Your spouse yells accusations of you being totally unreliable and untrustworthy.
Your CPA delivers the news that your tax returns have been done incorrectly for the last seven years, and you owe a huge sum in back taxes.
PANIC!
Many clients come in with situations like these, where they report that they responded in a way they were "later not proud of." Of course, I've had some of those moments, too.
What do you get when you mix together bad news, lack of clarity and pressure, then wrap it all up with a nice bow of shock?
The need to press the pause button.
No, I haven't seen it on any official Needs list, but what would happen if you had a way to press the pause button? To zip those reactive words before they tumble into the other person's ears where you'll later regret them?
When we press the pause button, we give ourselves a moment to acclimate to the situation. We give ourselves a chance to choose compassion. But how?
Read this phrase. Say it out loud twenty times. Imagine yourself in a stressful situation and say it out loud twenty times a day for twenty days.
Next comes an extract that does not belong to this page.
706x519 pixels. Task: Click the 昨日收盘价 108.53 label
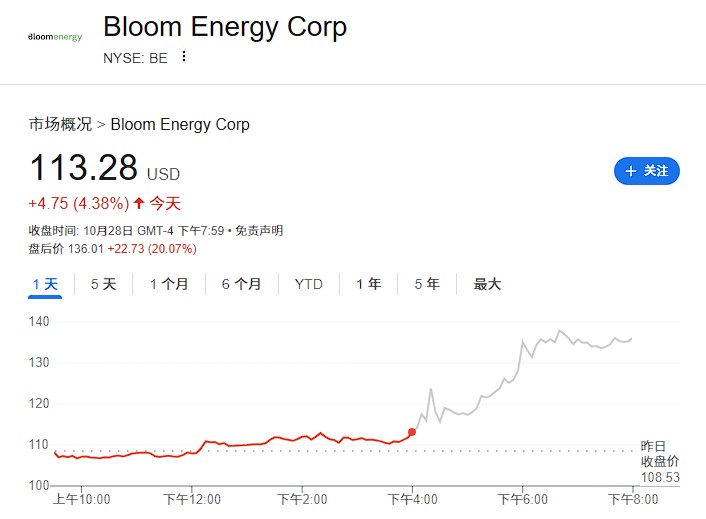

In order for you to access it in the heat of the moment, you will need many repetitions.
"Hang on-give me a second to take that in."
(If you don't like that particular phrase, construct something with a similar message.)
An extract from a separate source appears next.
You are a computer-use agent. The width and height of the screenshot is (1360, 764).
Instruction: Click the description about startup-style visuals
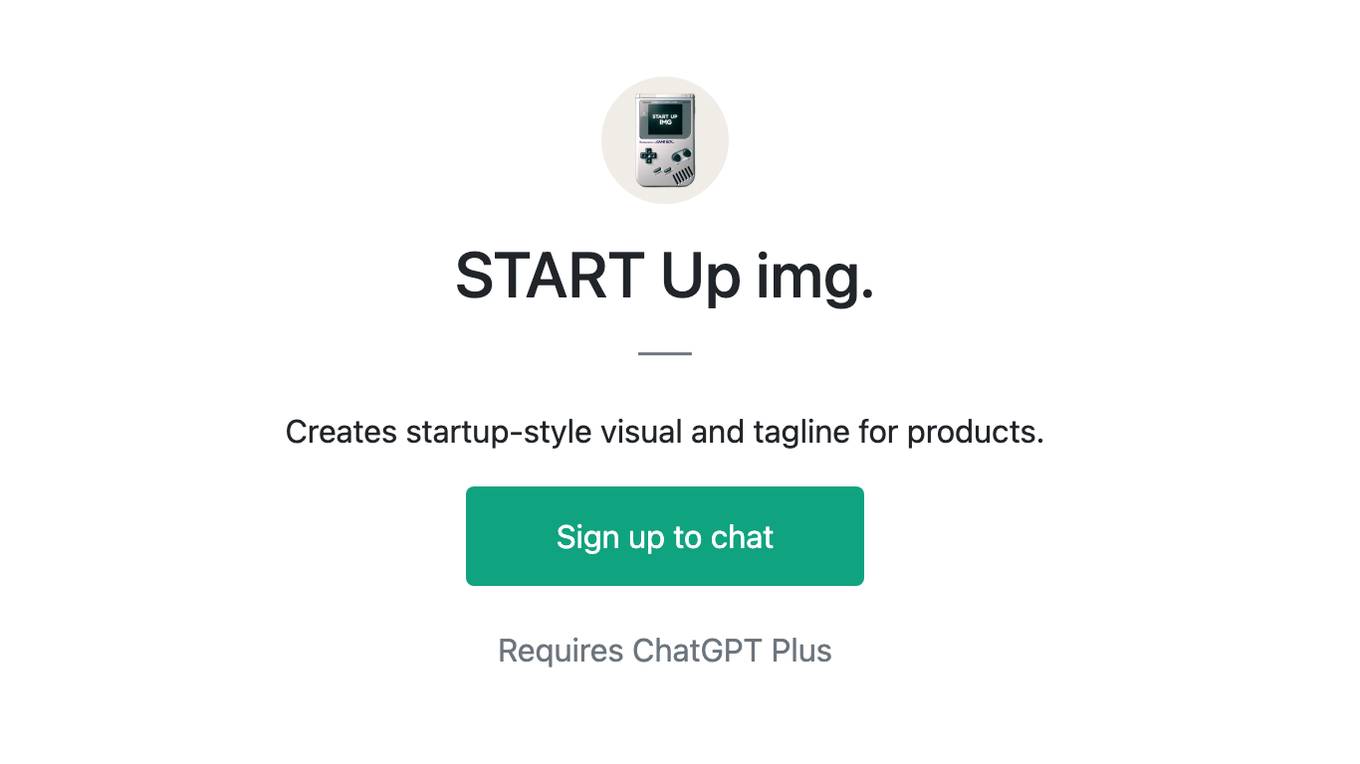(665, 432)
It's a no-risk phrase. (In the case of imminent physical danger, secure safety first.) You're not committing to anything-agreeing, listening or otherwise. You are only giving yourself a chance to access a bit of your compassionate wisdom and maybe even a skill or two.
The next thing you say might be, "Wow! Tell me more about that" or "I can't think of anything constructive to say right now. Can we talk tomorrow morning after I've had a chance to think it over?" or even "I feel so exhausted listening to that topic. I'm going to need to share what's going on for me before I can authentically have space inside myself to take you in again. Would you listen to my perspective?"
Pressing the pause button gives us a chance to find empathy for the other person, request a longer time for self-connection, or to express our honesty and make a request. You will find yourself responding compassionately instead of a reacting harmfully. And, no matter what the other person says or does, you will feel proud, content and relieved with your own integrity intact.